[Data provided — start]

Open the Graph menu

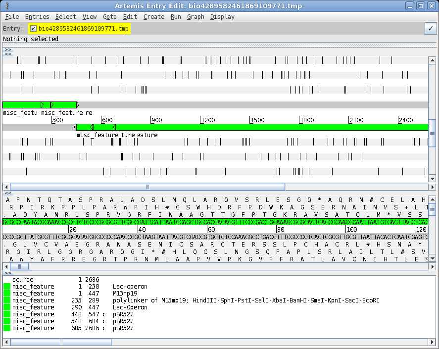[x=195, y=17]
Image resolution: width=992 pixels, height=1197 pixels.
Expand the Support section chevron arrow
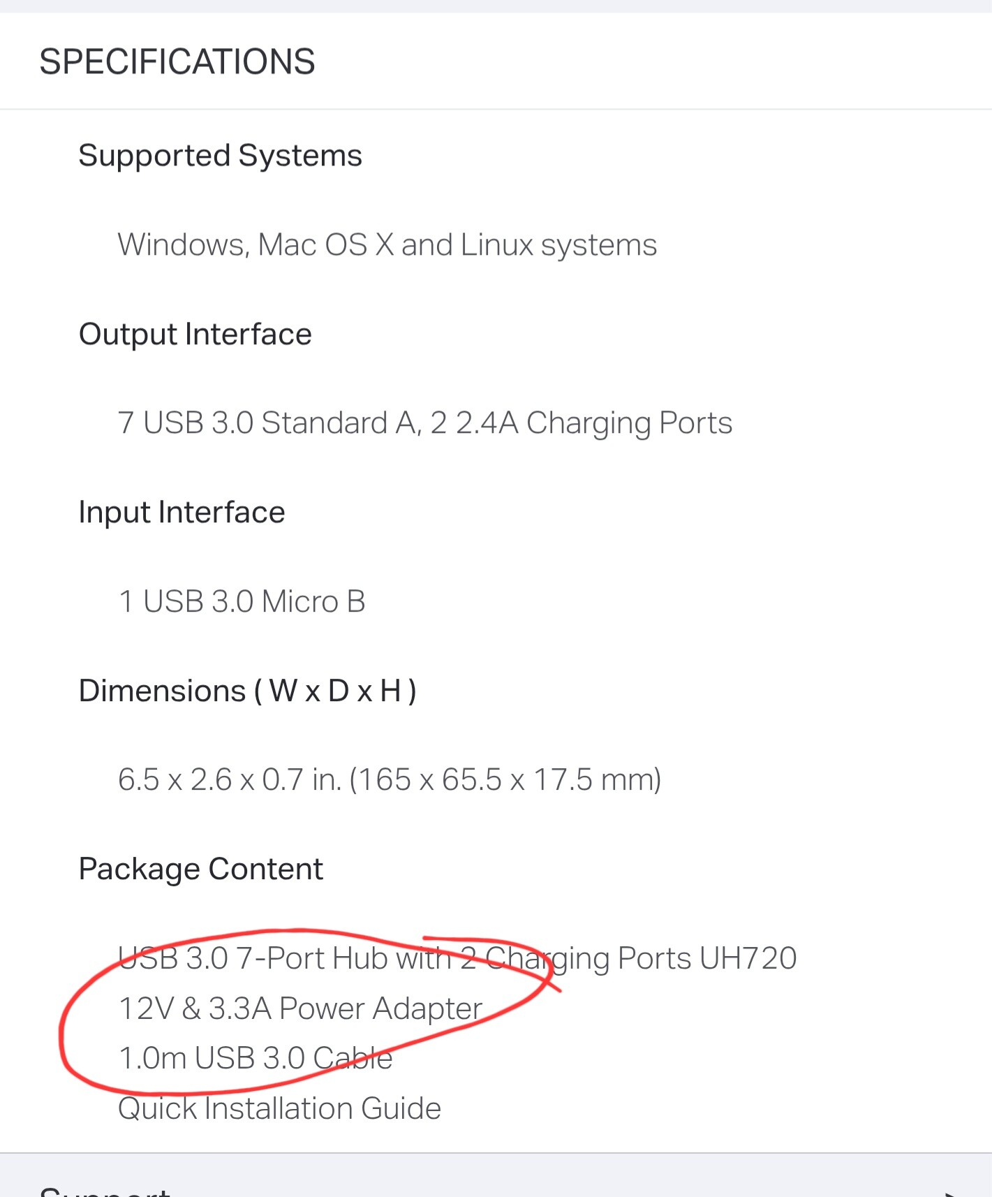click(x=948, y=1191)
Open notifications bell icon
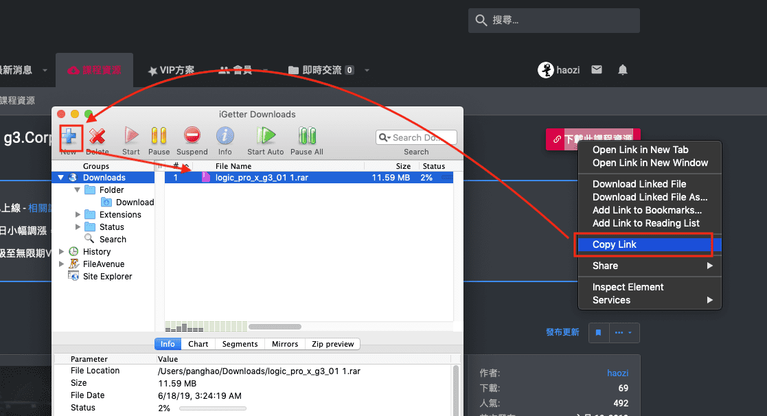This screenshot has height=416, width=767. [x=623, y=70]
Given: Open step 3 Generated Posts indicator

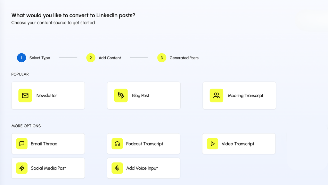Looking at the screenshot, I should click(x=162, y=58).
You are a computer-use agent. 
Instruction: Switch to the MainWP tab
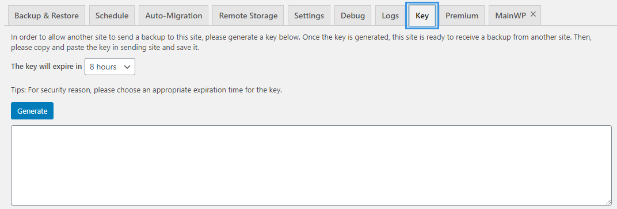[x=511, y=16]
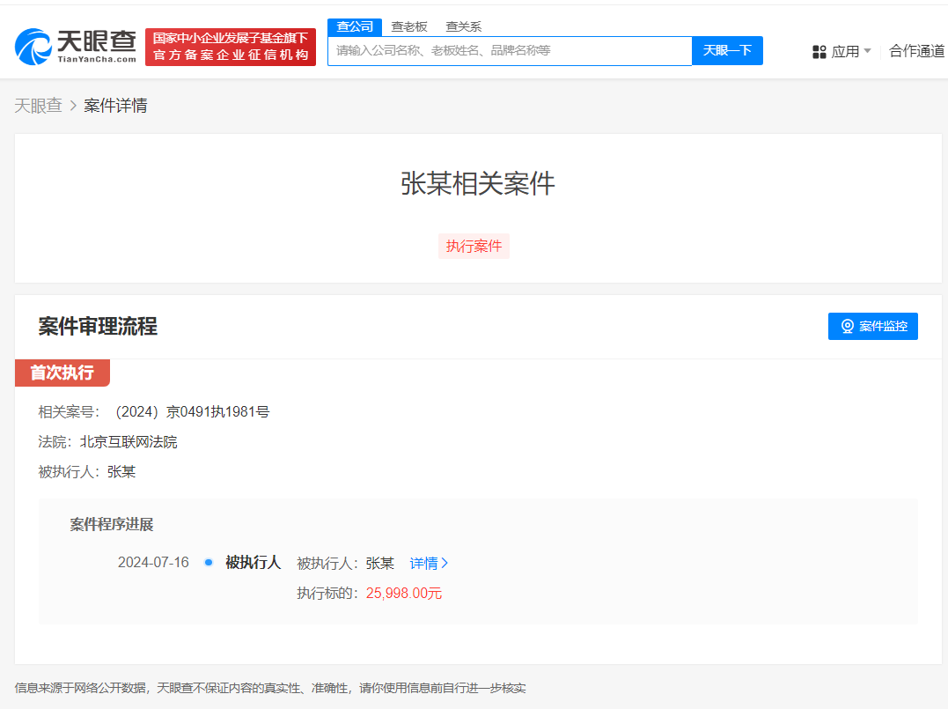Click the magnifier area of 天眼一下 button
The image size is (948, 709).
pyautogui.click(x=726, y=50)
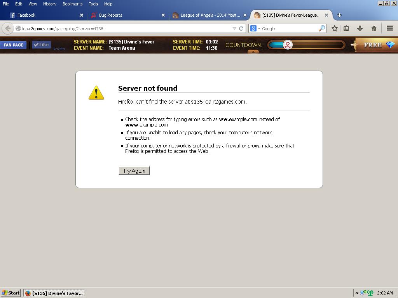Show bookmarks list icon in toolbar
The height and width of the screenshot is (298, 398).
346,28
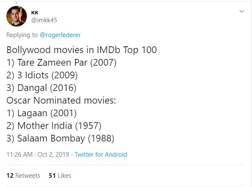The width and height of the screenshot is (252, 187).
Task: Click the KK profile avatar photo
Action: (17, 16)
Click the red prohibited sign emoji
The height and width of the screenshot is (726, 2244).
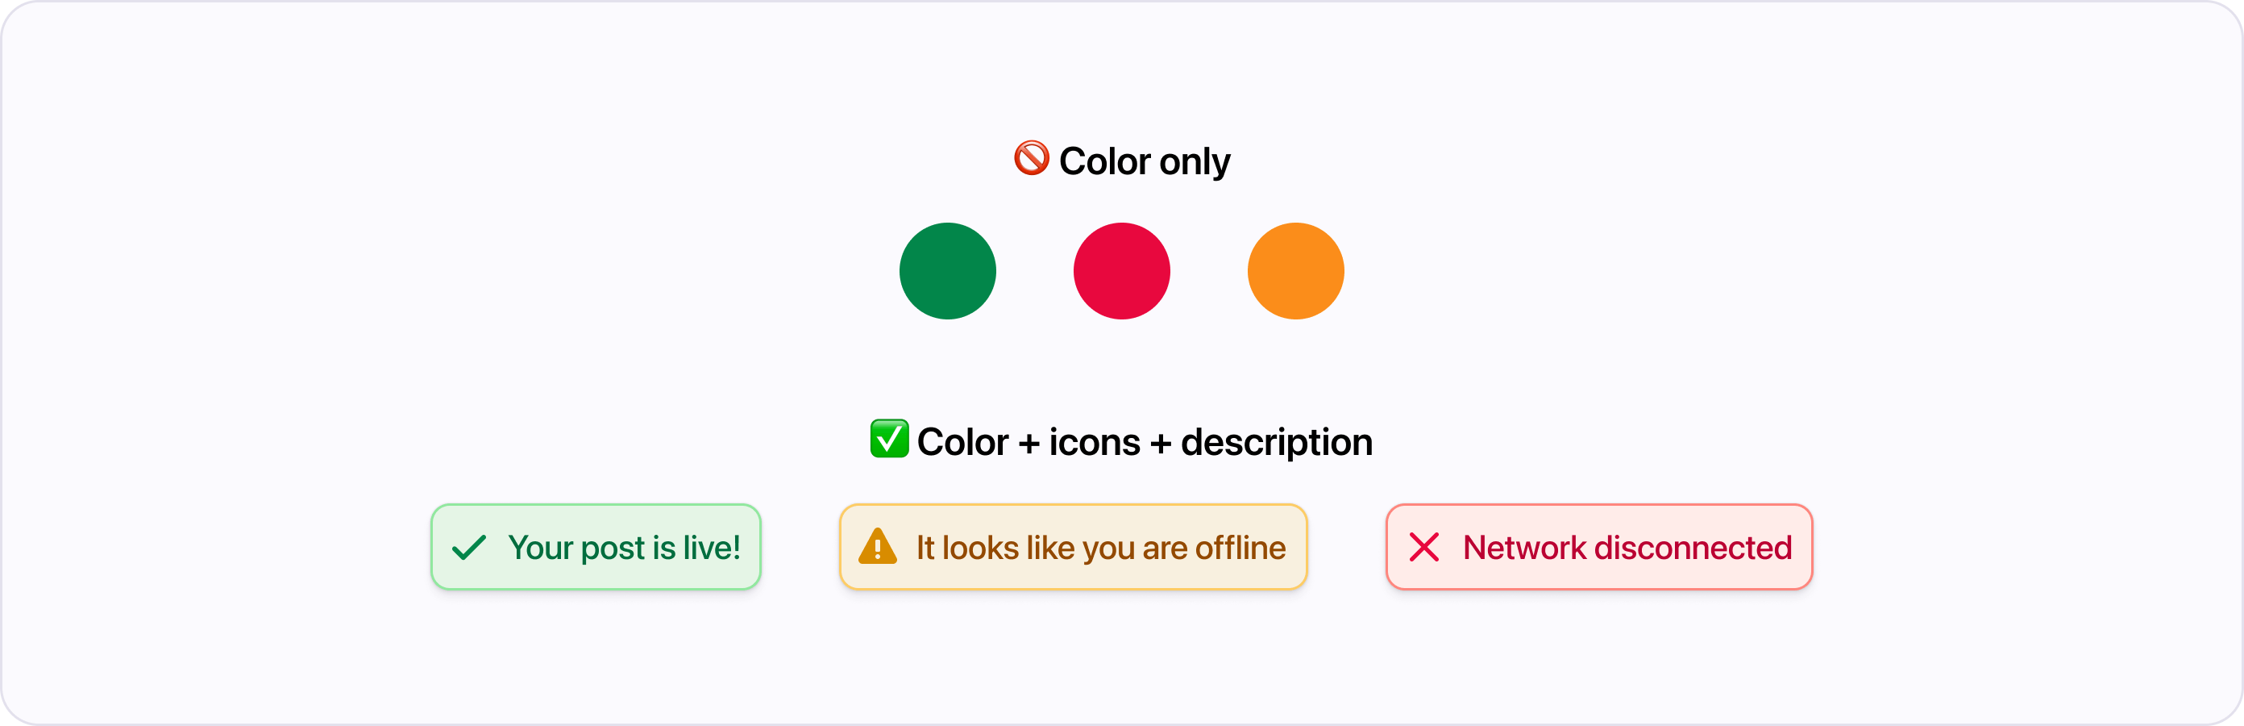tap(1031, 159)
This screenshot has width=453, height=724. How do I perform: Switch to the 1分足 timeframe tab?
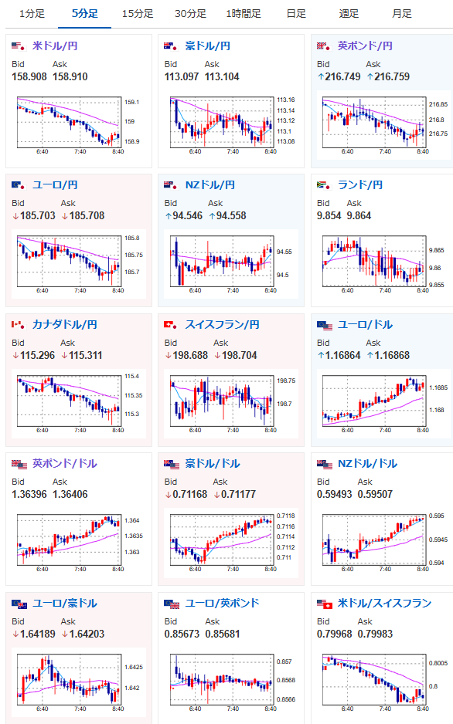click(32, 14)
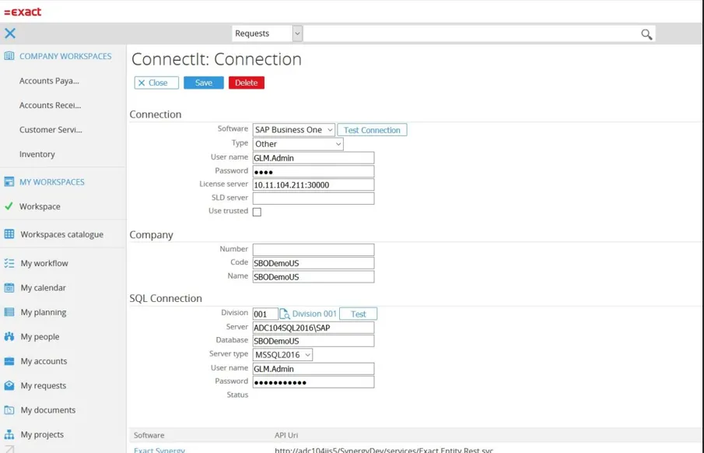Open My calendar icon in sidebar
Screen dimensions: 704x453
tap(9, 287)
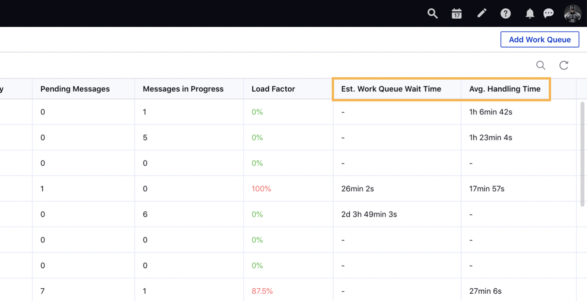The width and height of the screenshot is (587, 301).
Task: Click the 1h 23min 4s handling time cell
Action: point(491,138)
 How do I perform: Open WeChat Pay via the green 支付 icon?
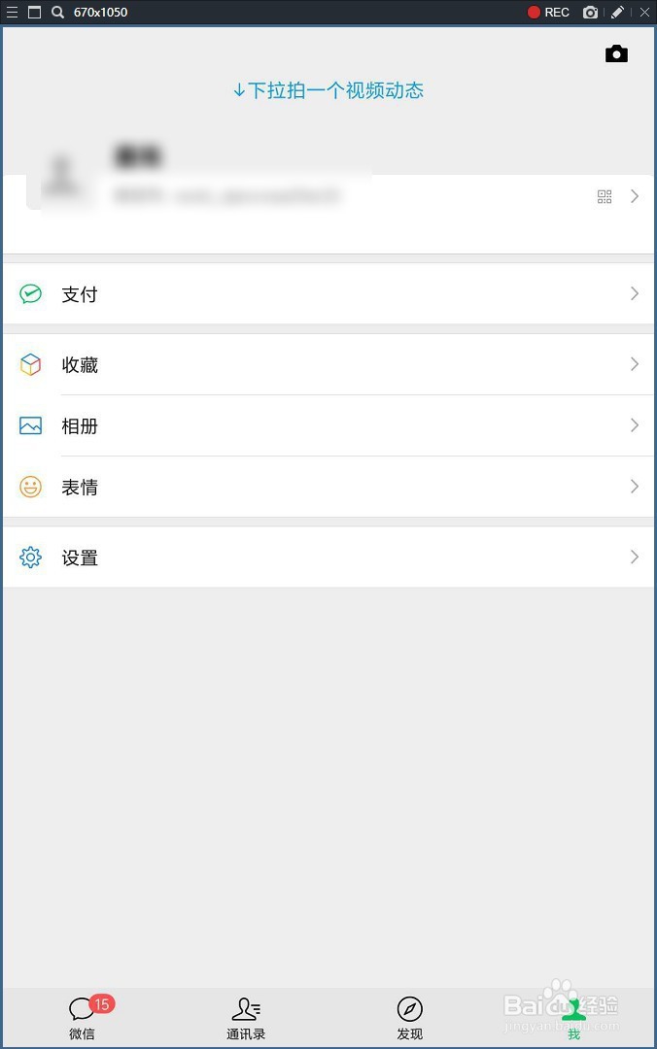30,293
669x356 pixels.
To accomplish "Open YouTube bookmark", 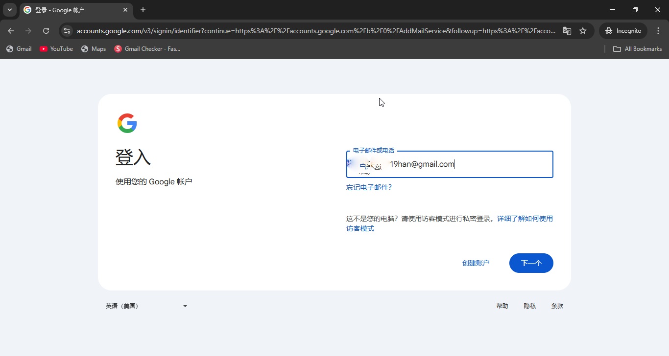I will [x=56, y=49].
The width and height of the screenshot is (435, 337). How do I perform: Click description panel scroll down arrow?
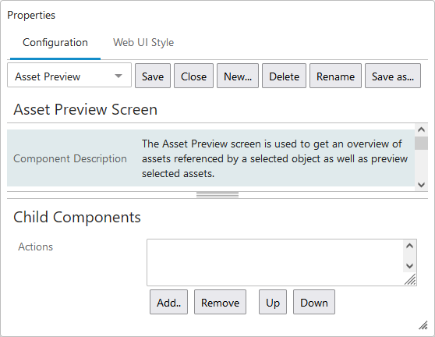tap(421, 185)
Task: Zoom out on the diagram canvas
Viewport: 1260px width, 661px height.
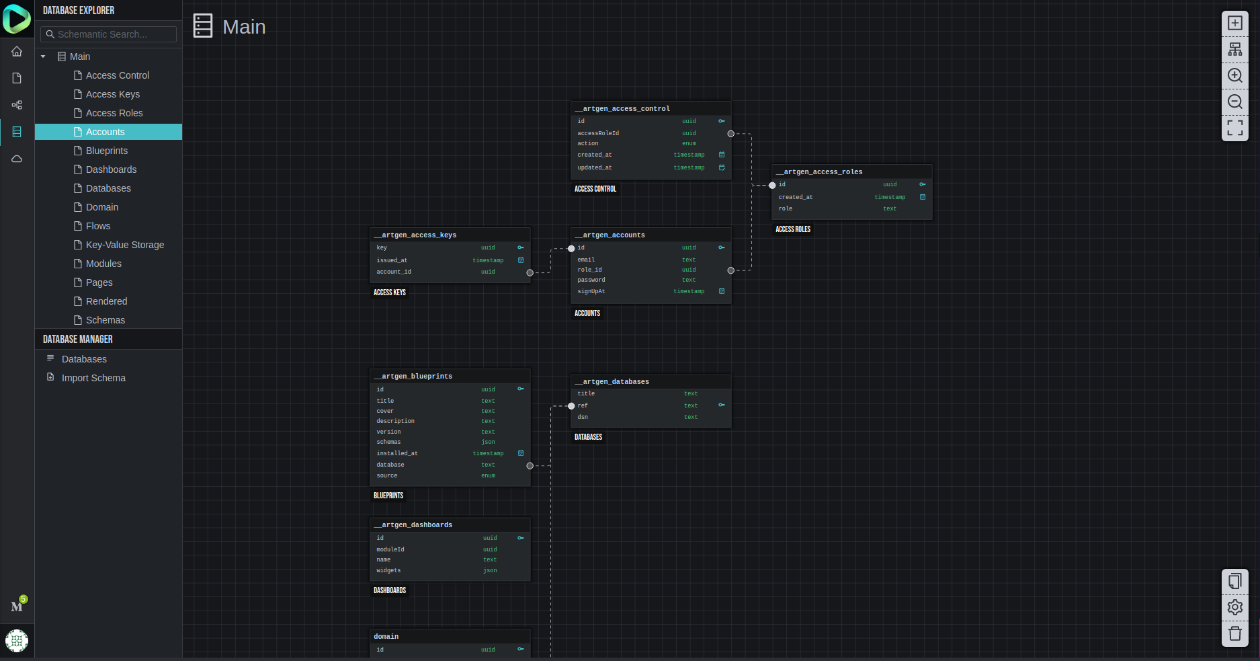Action: coord(1234,102)
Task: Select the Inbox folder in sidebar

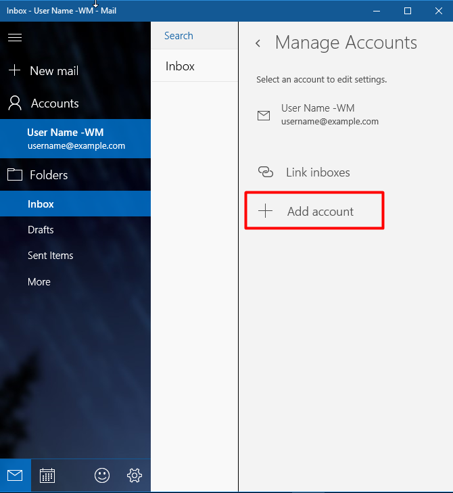Action: coord(41,204)
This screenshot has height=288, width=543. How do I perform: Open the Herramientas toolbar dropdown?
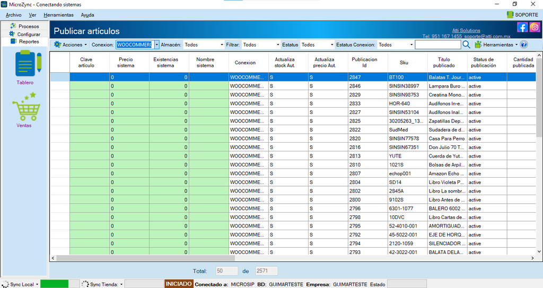[496, 45]
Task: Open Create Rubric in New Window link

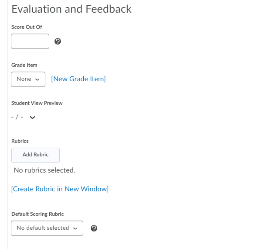Action: click(x=60, y=189)
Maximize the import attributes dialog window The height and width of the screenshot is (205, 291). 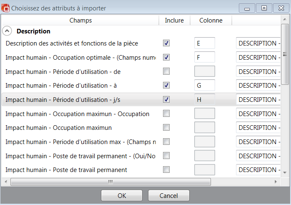click(264, 8)
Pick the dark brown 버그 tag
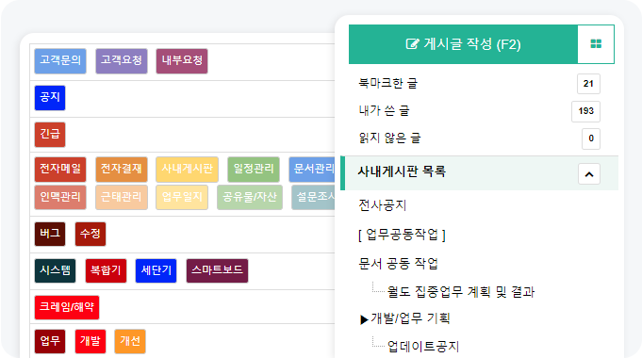 click(50, 234)
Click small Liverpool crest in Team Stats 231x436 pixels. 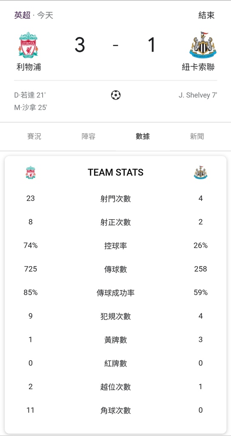pyautogui.click(x=31, y=172)
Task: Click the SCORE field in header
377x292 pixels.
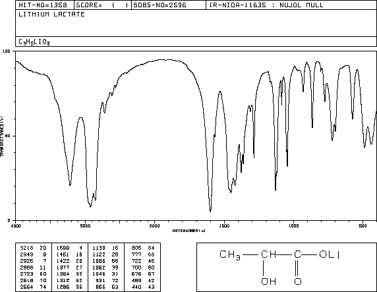Action: coord(102,5)

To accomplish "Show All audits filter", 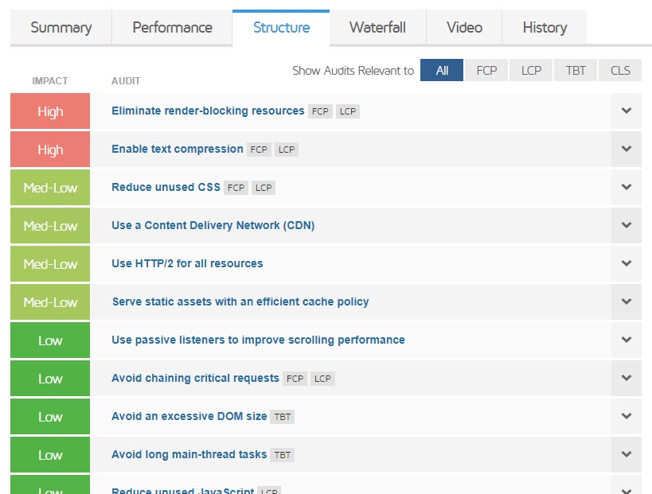I will pyautogui.click(x=442, y=71).
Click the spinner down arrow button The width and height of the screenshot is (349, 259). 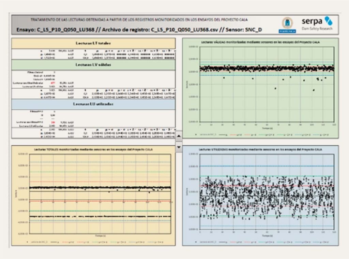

[Data provided — finish]

### Problem to solve
Pictures should not appear in the copy. Write out exactly the lines above from the first one through the line that contains "You are a computer-use agent.".

### Your response
Open the Graph menu

[x=195, y=17]
Image resolution: width=992 pixels, height=1197 pixels.
Expand the Support section chevron arrow
click(x=948, y=1191)
Open notifications bell icon
This screenshot has height=416, width=767. [x=623, y=70]
Given: Open step 3 Generated Posts indicator

Looking at the screenshot, I should click(x=162, y=58).
You are a computer-use agent. 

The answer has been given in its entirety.